*Given request*
Copy the text lines of every row below word for word, leaving the pictures out of your answer.

## begin Material for this task

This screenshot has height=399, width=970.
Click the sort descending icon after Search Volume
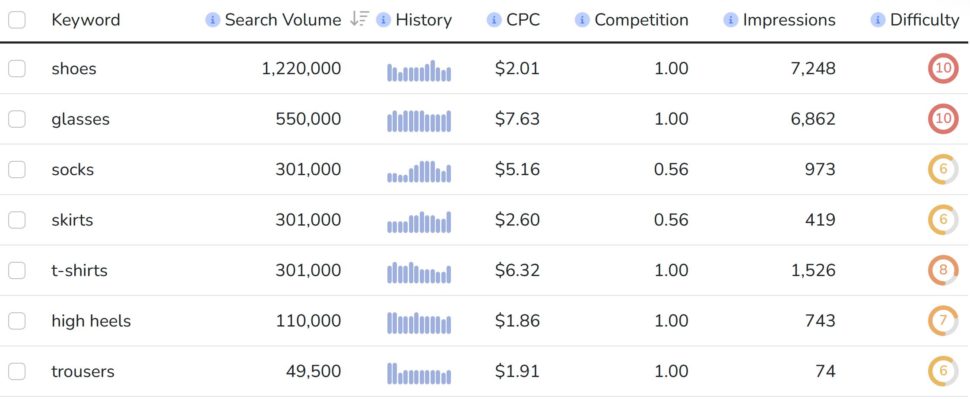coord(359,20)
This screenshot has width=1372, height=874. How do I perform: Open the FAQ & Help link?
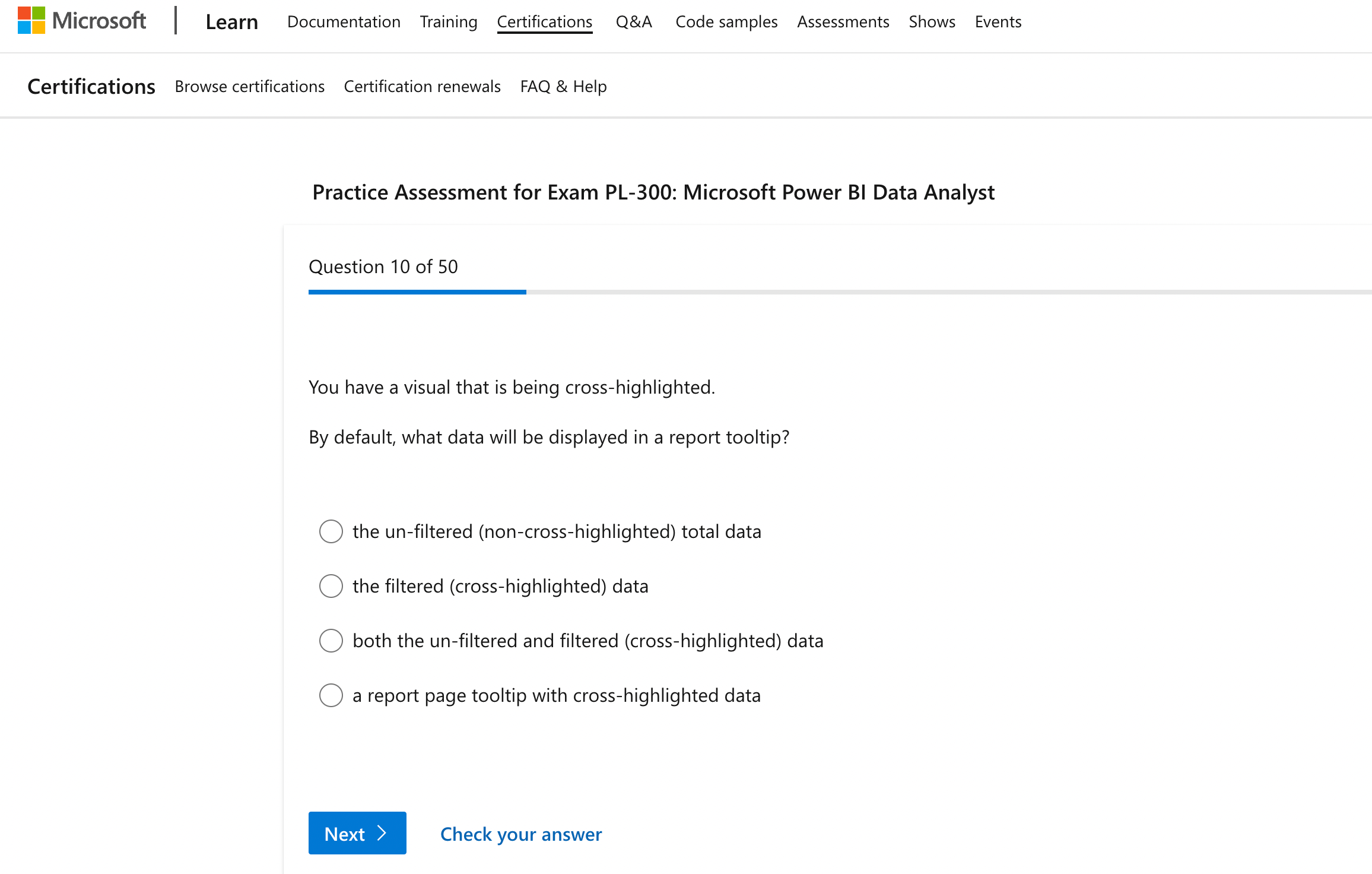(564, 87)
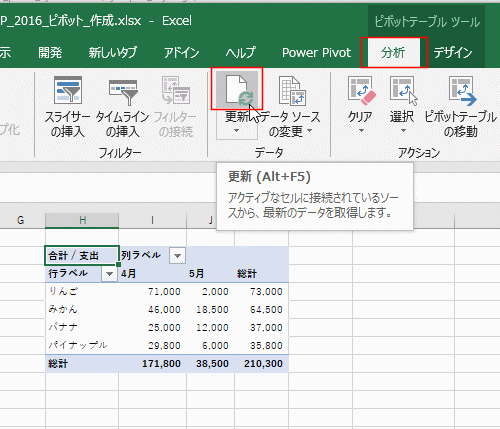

## end Material for this task

*Answer to the problem*
This screenshot has height=399, width=970.
Click the sort descending icon after Search Volume
coord(359,20)
This screenshot has width=1372, height=874. How do I perform: Open the FAQ & Help link?
(564, 87)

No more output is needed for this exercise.